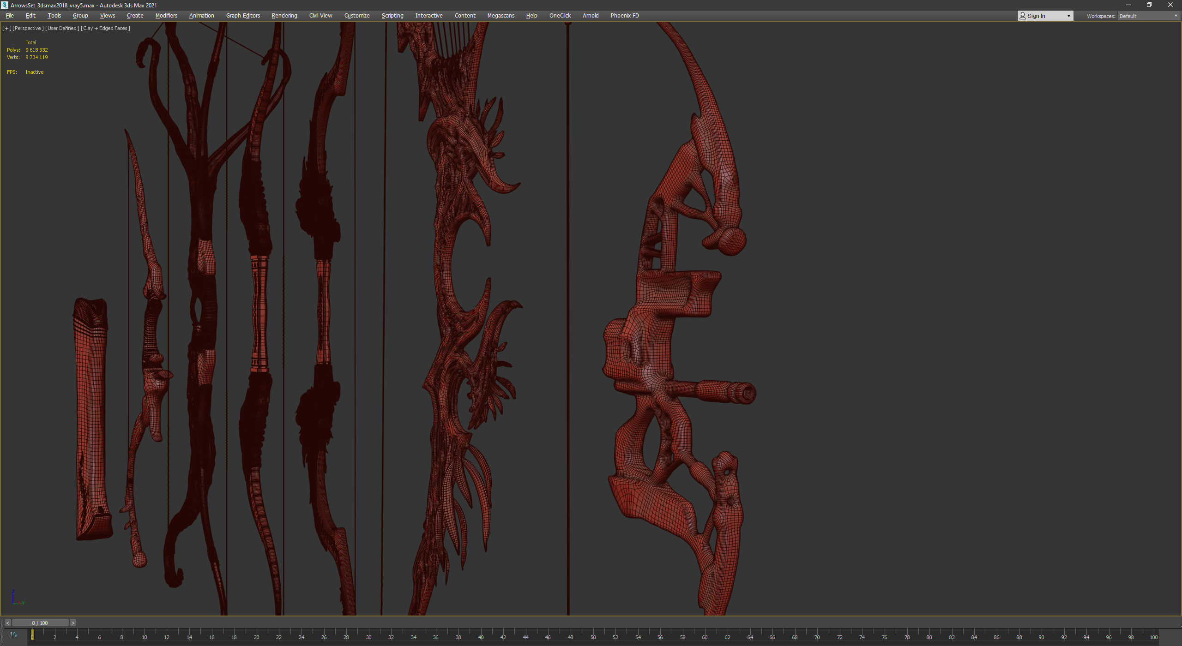Step to previous frame with left arrow
Screen dimensions: 1182x646
(x=7, y=623)
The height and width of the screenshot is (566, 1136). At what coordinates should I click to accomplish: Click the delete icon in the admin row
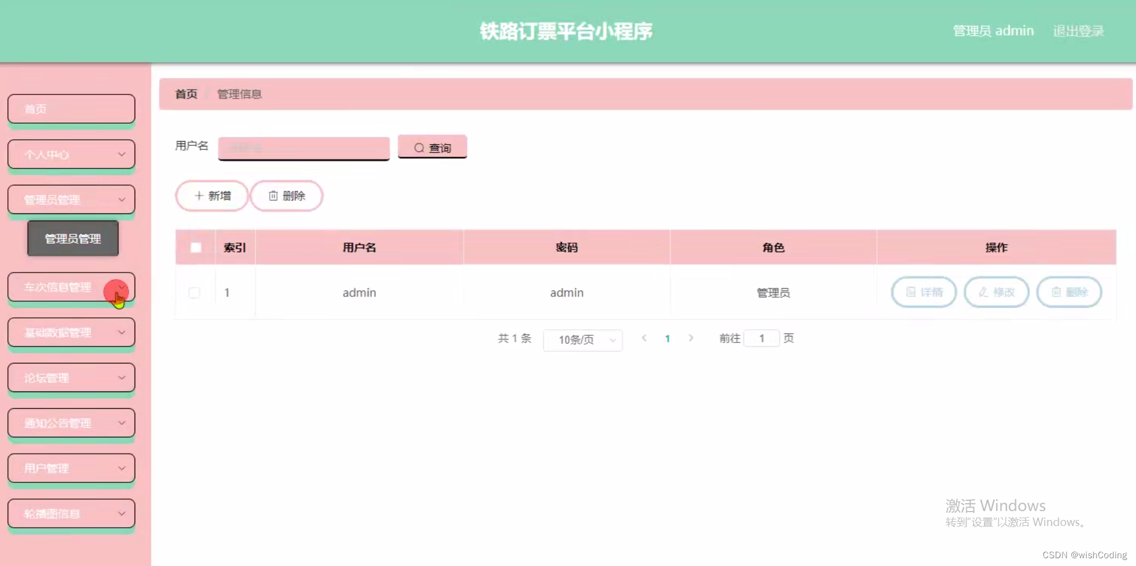pos(1069,292)
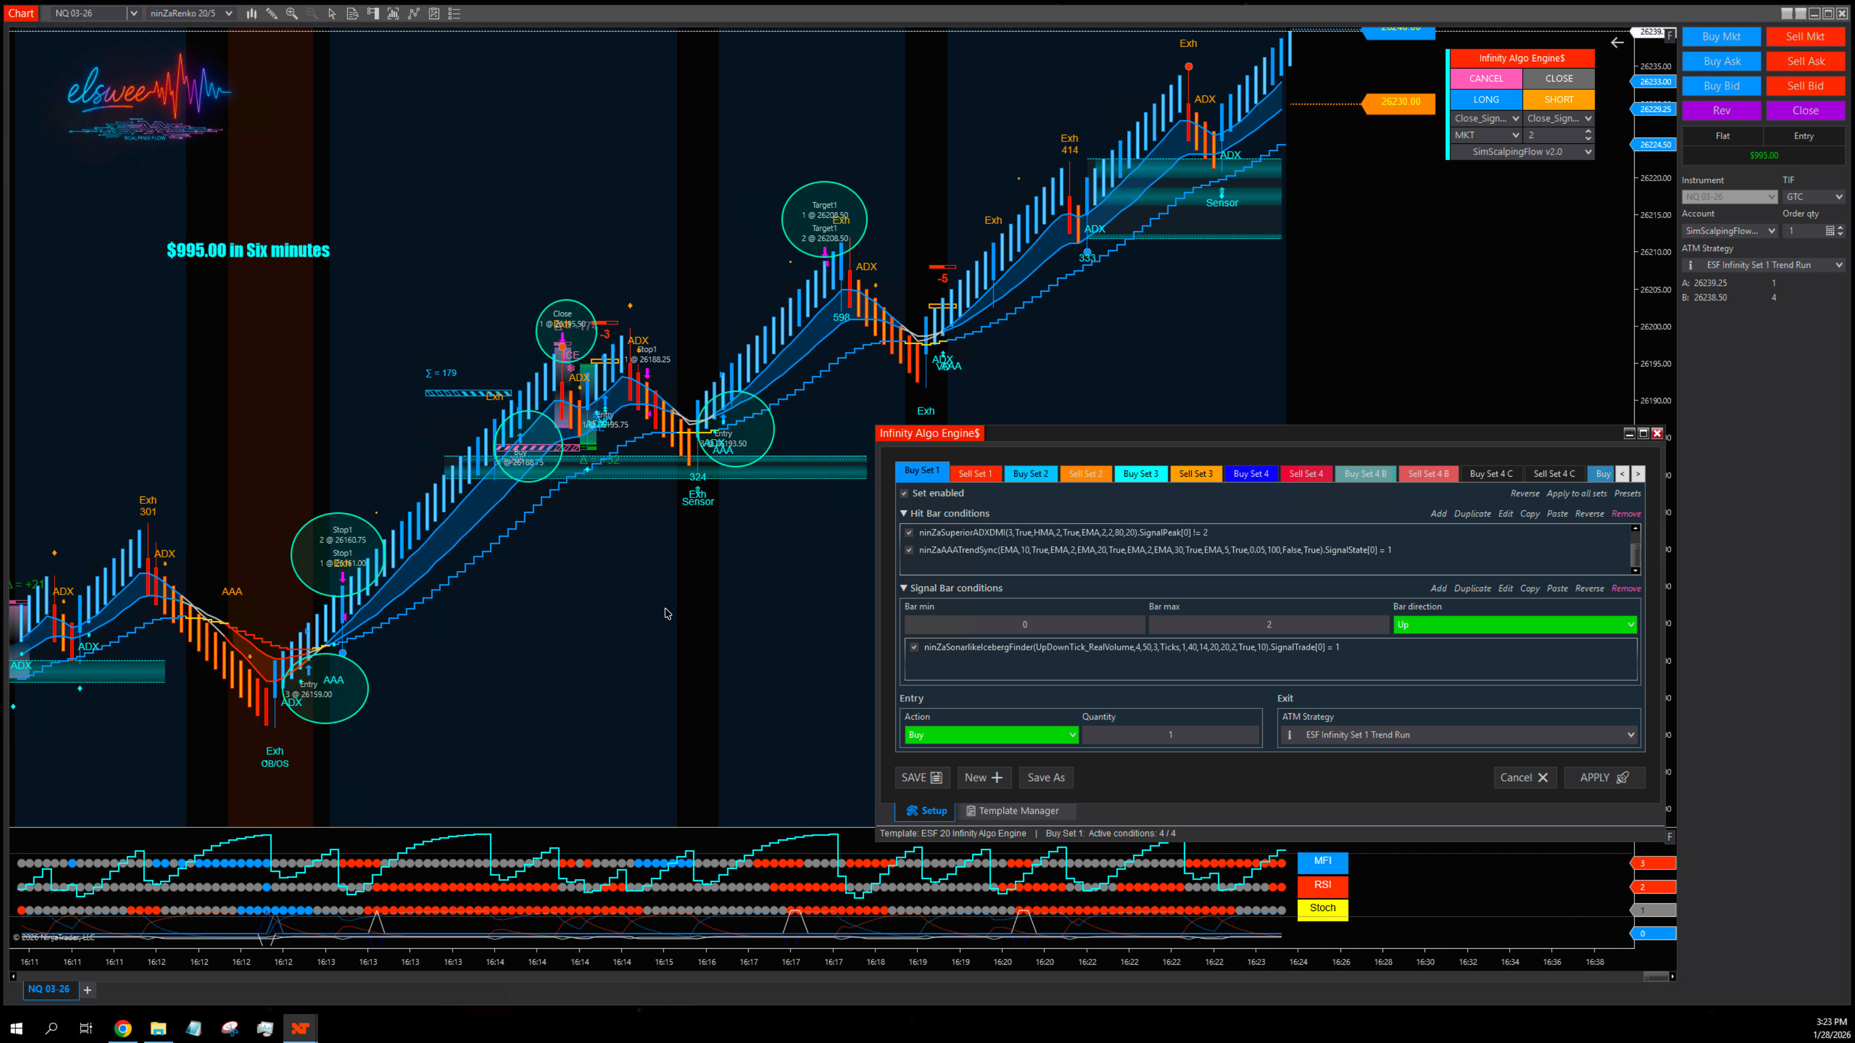
Task: Click the ATM Strategy info icon
Action: (x=1691, y=265)
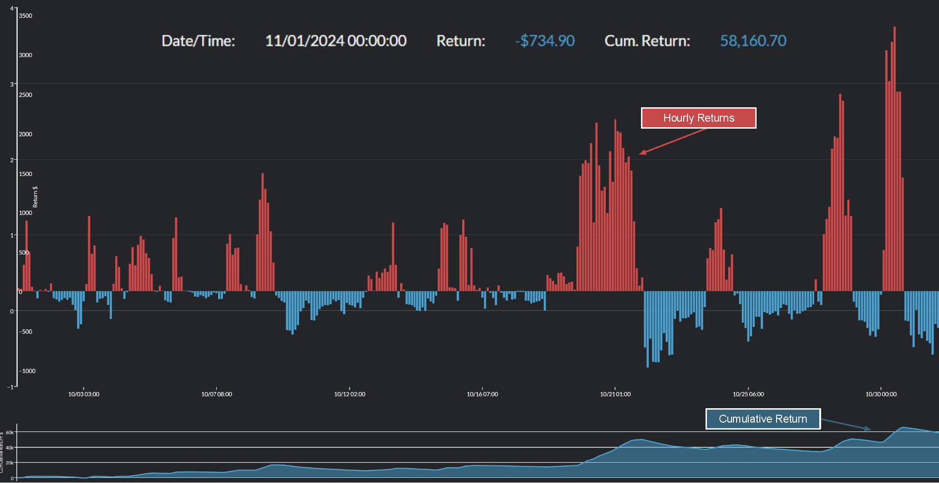939x483 pixels.
Task: Click the 10/03 03:00 axis tick label
Action: tap(84, 394)
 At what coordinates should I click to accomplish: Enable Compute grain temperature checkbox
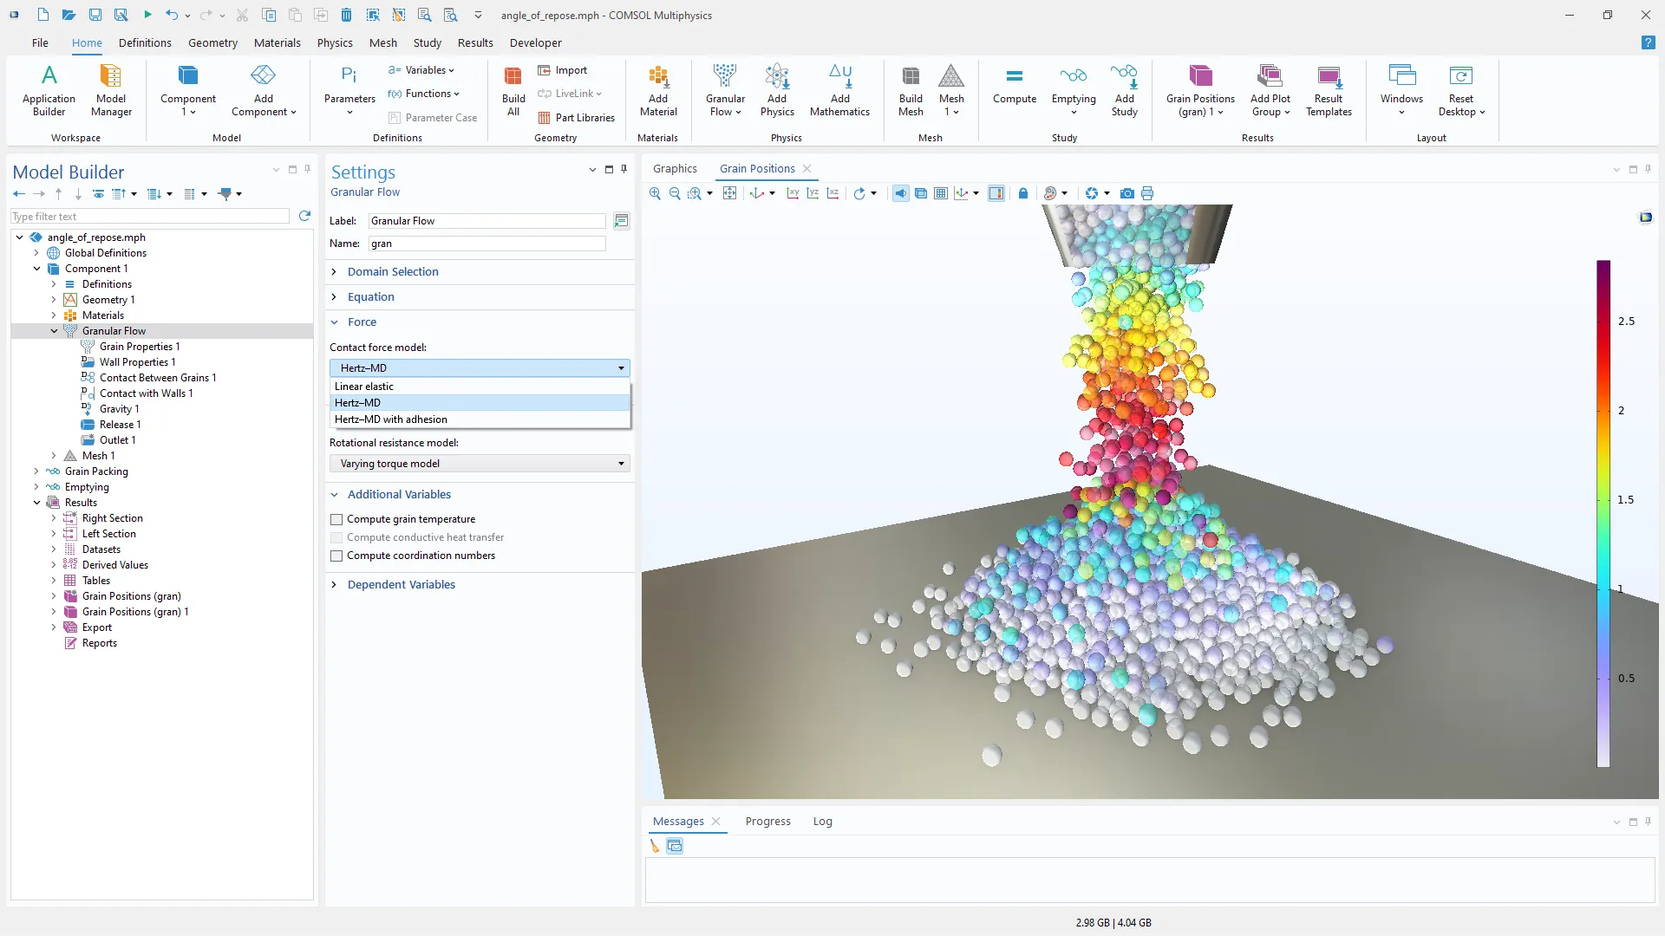(x=336, y=519)
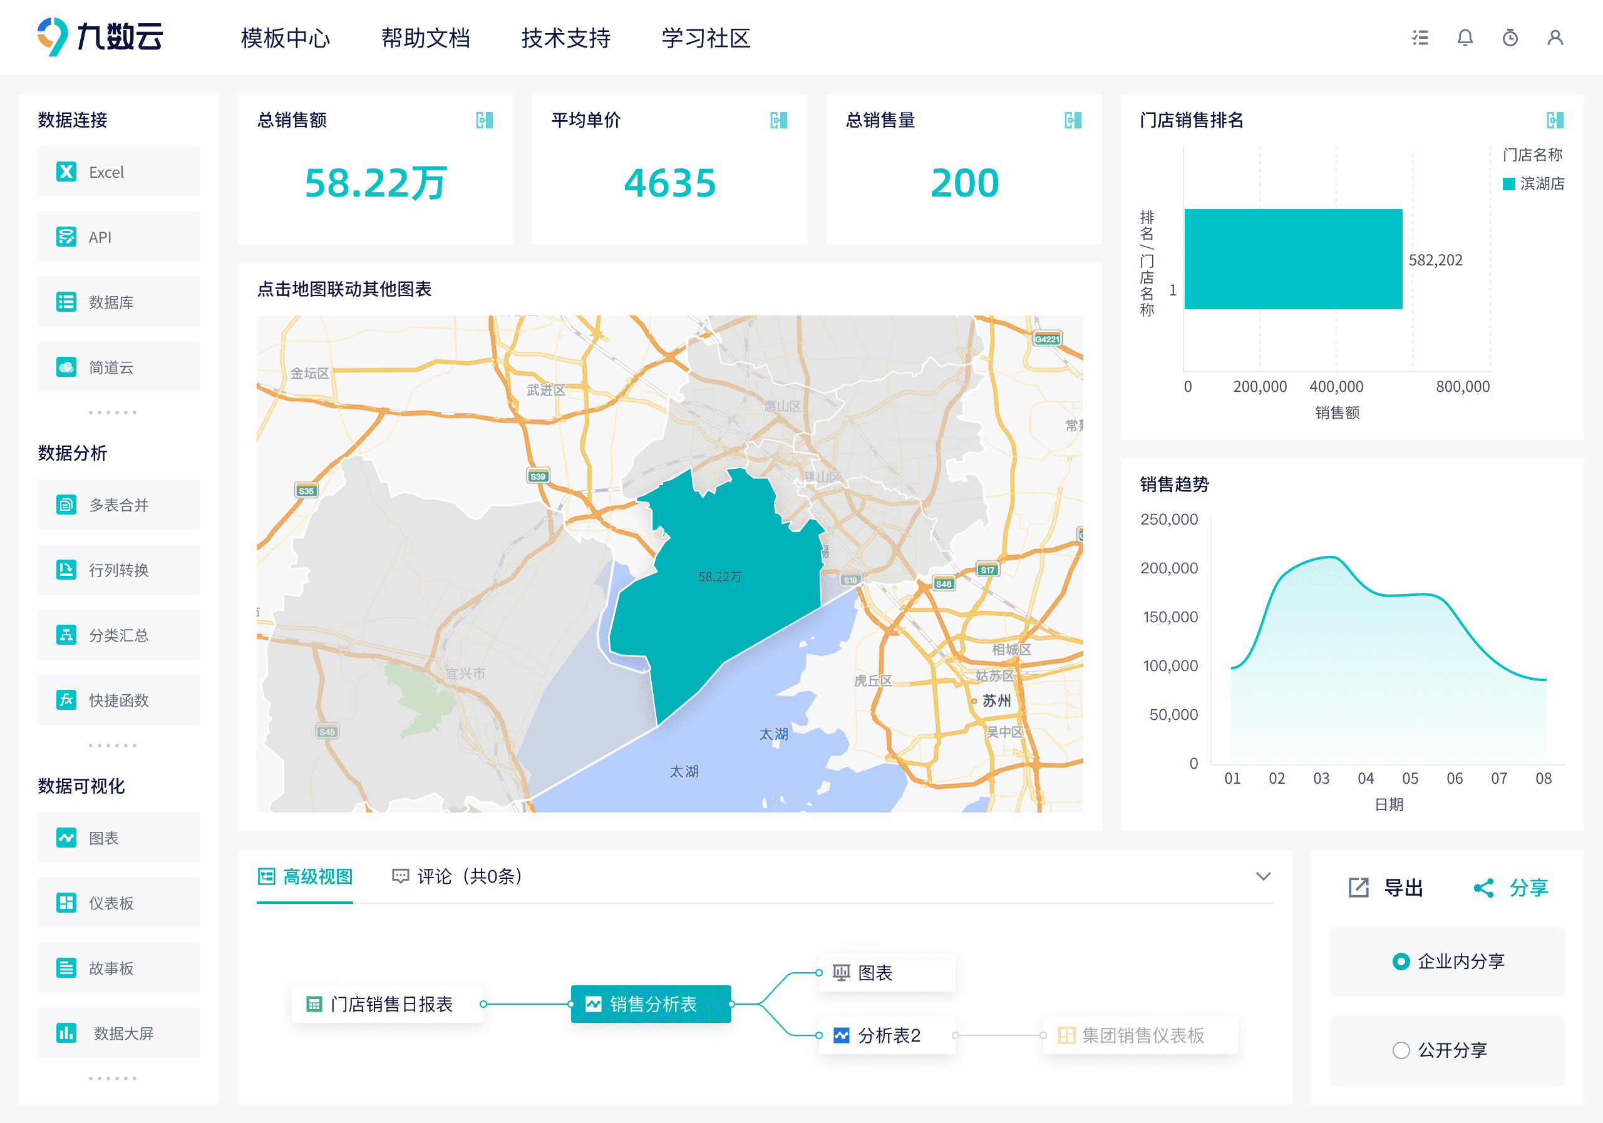Screen dimensions: 1603x1123
Task: Switch to 评论（共0条）tab
Action: pos(457,876)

Task prompt
Only the lines from the one with "The height and" through the end of the data, both ends included, should be written out exactly, and no pictures should appear.

Task solution
The height and width of the screenshot is (566, 1136). At what coordinates should I click to accomplish: Click the delete icon in the admin row
pos(1069,292)
Task: Click the ATM Strategy info icon
Action: (x=1691, y=265)
939x483 pixels.
Task: Click the 10/03 03:00 axis tick label
Action: tap(84, 394)
 At what coordinates should I click to accomplish: Enable Compute grain temperature checkbox
(x=336, y=519)
Screen dimensions: 1603x1123
Task: Switch to 评论（共0条）tab
Action: pos(457,876)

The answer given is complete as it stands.